Because I’m a Katrina Owen fan, I’ve watched a bunch of her talks. Recently I was watching her talk on Therapeutic Refactoring (it’s great and you should watch that one too), saw that it was from Cascadia Ruby Conf, and decided to see what other talks from that conference were recorded anywhere. One that grabbed my eye right away was called Be Awesome By Being Boring by John Hyland.

The gist of his talk is that “boring” (stable, commonly used, not shiny and new) technology is awesome because you can trust it, you can get help when you need it, and you can focus on building something useful instead of fighting with your tools.

Even if you’re a beginner programmer and nowhere near ready to worry about whether your production database is going to crash, it’s still good advice. Well known, commonly used tools are way easier to learn because they’ve been around long enough to have docs written for them and to have the majority of the bugs worked out of them, they’ve been used enough that somebody else has probably run into the same problem and asked about it on stackoverflow already, and because so many people use it, even if your exact question hasn’t been asked already somebody out there can answer it.
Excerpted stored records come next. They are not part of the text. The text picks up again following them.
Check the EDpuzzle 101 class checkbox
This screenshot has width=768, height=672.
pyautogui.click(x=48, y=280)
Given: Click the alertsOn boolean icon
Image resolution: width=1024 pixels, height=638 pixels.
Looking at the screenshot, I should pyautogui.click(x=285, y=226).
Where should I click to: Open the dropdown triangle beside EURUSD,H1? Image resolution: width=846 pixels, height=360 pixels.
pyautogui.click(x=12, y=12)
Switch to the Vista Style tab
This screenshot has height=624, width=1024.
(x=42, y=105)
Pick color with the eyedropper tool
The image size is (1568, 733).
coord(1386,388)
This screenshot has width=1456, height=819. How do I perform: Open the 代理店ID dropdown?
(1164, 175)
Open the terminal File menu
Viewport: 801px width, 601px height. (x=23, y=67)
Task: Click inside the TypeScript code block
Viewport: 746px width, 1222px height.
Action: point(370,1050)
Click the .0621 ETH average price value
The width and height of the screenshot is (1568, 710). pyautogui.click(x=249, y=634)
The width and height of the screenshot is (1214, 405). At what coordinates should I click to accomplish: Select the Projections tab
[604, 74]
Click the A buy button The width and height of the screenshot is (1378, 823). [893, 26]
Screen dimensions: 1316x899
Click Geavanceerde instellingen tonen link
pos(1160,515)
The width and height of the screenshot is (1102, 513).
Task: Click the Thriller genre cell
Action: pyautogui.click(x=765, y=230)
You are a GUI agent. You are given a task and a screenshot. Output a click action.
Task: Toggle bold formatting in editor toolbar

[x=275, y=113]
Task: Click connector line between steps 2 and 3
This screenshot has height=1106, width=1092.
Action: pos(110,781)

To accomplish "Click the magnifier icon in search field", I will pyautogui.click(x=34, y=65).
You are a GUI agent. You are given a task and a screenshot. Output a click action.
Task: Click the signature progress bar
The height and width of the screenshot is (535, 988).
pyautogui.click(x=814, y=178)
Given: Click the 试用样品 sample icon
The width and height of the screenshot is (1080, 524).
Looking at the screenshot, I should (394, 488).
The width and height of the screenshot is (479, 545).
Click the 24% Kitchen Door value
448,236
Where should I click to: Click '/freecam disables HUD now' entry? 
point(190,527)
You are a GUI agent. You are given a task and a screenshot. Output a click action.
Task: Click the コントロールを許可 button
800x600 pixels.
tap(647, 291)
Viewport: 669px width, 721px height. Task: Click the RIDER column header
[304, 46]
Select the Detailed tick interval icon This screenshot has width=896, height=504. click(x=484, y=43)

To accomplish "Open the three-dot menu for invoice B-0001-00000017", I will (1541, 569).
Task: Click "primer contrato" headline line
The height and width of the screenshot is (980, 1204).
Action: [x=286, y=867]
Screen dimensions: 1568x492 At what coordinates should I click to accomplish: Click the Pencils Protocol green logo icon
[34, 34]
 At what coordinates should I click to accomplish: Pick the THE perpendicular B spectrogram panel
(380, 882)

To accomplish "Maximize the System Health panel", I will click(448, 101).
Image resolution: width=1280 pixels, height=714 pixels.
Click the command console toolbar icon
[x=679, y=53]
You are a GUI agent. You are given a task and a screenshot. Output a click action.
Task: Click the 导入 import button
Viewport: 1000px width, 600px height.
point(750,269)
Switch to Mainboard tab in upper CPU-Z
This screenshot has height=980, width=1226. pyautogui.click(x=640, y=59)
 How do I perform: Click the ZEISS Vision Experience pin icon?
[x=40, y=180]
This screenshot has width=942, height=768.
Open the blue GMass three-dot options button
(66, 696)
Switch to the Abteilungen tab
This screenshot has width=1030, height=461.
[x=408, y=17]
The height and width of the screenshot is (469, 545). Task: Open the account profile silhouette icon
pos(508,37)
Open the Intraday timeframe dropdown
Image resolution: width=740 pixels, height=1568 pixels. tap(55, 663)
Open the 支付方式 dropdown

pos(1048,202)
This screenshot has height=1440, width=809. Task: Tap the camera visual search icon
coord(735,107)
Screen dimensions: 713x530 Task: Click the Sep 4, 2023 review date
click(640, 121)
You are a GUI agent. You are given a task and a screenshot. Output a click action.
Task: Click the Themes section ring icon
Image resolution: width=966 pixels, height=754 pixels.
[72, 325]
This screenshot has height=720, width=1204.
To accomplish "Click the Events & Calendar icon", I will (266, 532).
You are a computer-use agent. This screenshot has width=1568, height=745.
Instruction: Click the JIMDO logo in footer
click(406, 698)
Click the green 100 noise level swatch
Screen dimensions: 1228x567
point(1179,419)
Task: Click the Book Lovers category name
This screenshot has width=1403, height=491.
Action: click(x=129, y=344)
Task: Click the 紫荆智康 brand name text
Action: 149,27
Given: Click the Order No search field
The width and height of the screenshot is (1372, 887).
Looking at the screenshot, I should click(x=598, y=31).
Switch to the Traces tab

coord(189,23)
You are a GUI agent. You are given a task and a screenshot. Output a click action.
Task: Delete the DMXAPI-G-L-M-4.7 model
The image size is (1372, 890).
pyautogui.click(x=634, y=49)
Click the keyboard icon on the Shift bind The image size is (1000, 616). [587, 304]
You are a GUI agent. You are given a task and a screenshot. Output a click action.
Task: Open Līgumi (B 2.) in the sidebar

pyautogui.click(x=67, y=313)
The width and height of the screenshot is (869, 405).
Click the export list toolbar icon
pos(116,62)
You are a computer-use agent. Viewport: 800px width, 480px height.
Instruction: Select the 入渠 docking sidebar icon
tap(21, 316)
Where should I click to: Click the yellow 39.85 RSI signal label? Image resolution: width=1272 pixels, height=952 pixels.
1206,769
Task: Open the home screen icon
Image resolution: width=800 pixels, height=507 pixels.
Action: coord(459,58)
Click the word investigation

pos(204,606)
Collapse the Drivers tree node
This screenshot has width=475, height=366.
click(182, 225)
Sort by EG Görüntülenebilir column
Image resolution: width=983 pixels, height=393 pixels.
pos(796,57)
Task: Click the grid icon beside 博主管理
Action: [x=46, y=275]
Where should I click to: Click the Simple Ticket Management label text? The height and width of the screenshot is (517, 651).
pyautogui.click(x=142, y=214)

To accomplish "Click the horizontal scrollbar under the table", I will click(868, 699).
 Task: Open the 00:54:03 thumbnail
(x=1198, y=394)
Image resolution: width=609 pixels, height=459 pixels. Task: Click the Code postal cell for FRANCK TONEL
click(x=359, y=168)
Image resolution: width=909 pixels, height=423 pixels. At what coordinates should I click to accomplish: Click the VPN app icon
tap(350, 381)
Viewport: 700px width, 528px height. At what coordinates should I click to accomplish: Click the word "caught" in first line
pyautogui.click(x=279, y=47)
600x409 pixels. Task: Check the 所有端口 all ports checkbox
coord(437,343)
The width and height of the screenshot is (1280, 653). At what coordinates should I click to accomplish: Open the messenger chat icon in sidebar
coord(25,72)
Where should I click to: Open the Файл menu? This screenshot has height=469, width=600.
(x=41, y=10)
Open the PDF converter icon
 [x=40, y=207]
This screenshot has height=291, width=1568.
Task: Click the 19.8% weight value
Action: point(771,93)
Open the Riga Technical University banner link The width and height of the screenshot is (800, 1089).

For example, take a look at the number of questions tagged Java on stackoverflow versus the number of Kotlin questions. When I wrote this post, Kotlin was closing in on 4k, where Java had 1.1 million. I’ve heard good things about Kotlin and I’m not saying it’s a bad language to learn, just that you’re going to find answers a lot more easily with the language that has over 200 times more presence on stackoverflow. Not that stackoverflow is the be all, end all of programming language popularity, but I think it’s a decent measure of how many people are using a language.

Be awesome by being boring, it’ll make your life easier!